Dr. Anthony Fauci encouraged students to pursue their passions and public service while reflecting on his career in public health during a talk at Georgetown University Jan. 15.
Fauci, who joined Georgetown as a distinguished professor in the School of Medicine in July 2023 and has a joint appointment in the McCourt School of Public Policy, attributed his success to his dedication to the general public and local communities while reflecting on personal stories about public service during the School of Health (SOH) event, titled “A Journey in Public Service.” Fauci drew on his decades-long career in public health to encourage Georgetown students to devote themselves to public service using stories chronicling his career in public health from his memoir “On Call: A Doctor’s Journey in Public Service,” published June 2024.
Fauci said leaders should focus on how to help others in their careers.
“The core of what this institution is about is service — service of others, of making the world a better place and not make it all about you, but what you can do,” Fauci said during the event. “So my feeling has always been that pick out something you can be passionate about.”
Fauci added that his personal focus on public service came from his father, a pharmacist whose work revolved around service.
“He just cared about the community, the neighborhood,” Fauci said. “The idea of public service was ingrained in me right away.”

Fauci started working in public health at the National Institute of Allergy and Infectious Diseases, which conducts clinical research into disease, where he was a lead researcher on AIDS treatment and diagnosis early into the epidemic. After his leadership during the outbreak of the COVID-19 pandemic, President Joe Biden appointed him as the Chief Medical Advisor to the President in 2021.
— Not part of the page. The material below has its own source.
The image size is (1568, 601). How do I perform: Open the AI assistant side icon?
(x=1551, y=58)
Fauci said his early work and research during the AIDS epidemic instilled in him a desire to help make an impact in both the medical field and the personal lives of those affected.
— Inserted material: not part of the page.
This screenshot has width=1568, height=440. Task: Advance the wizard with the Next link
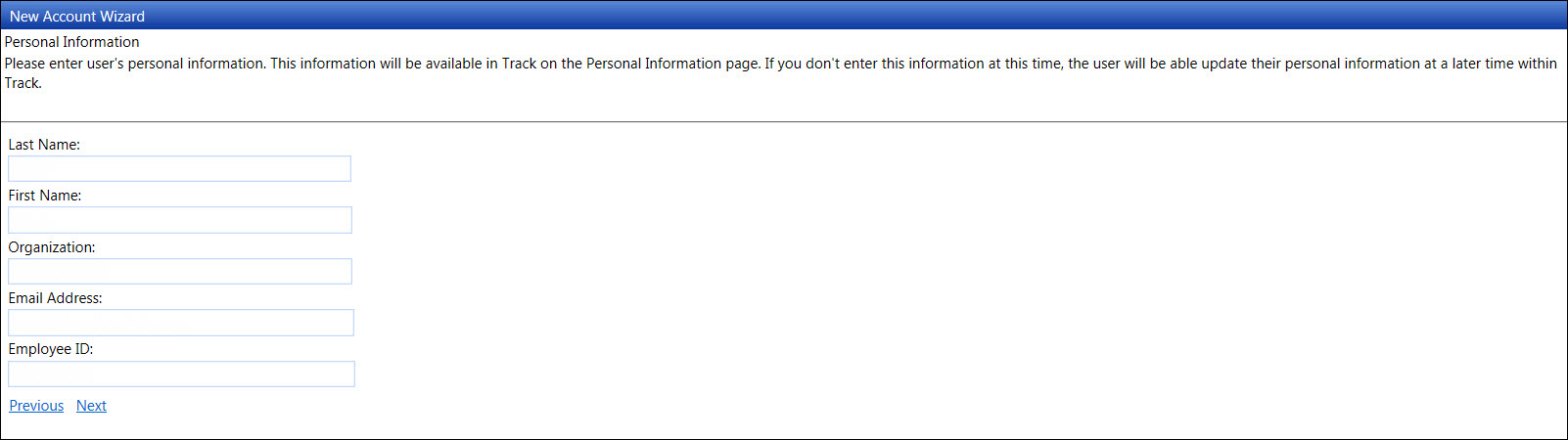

“I really wanted to take care of these people at the same time as studying the disease, and I also had this feeling of profound empathy for people who were already somewhat disenfranchised because of the stigma associated with LGBTQ people at the time,” Fauci said.
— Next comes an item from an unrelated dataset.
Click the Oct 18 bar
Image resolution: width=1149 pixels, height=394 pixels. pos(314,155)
Fauci said his experience working with activists during the AIDS crisis reinforced his consideration of how social factors influence physical health while urging health care professionals to work toward changing perceptions of illnesses.
“When you look at HIV/AIDS, the access to care, the access to prevention modalities is much, much less,” Fauci said, “We’re in 2025 right now, so we have to keep pushing that as an agenda we can’t walk away from.”
Christopher J. King, dean of the SOH and the event moderator, said aspiring leaders should model themselves after Fauci’s emphasis on building relationships with LGBTQ+ activists during the AIDS epidemic.
“I think about leadership and now I think that surrounding ourselves with people and gifts and expertise that we don’t have is a hallmark of effective leadership,” King said during the event.
Fauci, who frequently sparred with President Donald Trump over health care policy choices, especially during the COVID-19 pandemic, said finding common ground across political differences is important.
“I had a very good relationship with President Trump, you know, he kind of respected what I was doing,” Fauci said. “I felt that I had responsibility for my own personal integrity, but more importantly to the American people who I served, that I had to do something which was profoundly uncomfortable for me, and that was to contradict the President of the United States publicly.”
Joie Hucko (GRD ’25), a student in the masters of health systems administration program who attended the event, said Fauci encouraged optimism in the face of difficulties in health care and politics.
“Dr. Fauci has such meaningful work that he’s done and his continued resilience throughout his career is very inspiring, especially as a future health care leader,” Hucko told The Hoya. “It kind of gives you hope in a state of the world that we’re currently in.”
Fauci said students should focus on issues they care about to build their careers on.
“You should have confidence at this point that you can do anything you set your mind to,” Fauci said. “If you figure out what you want to do, get passionate about it and work hard with it.”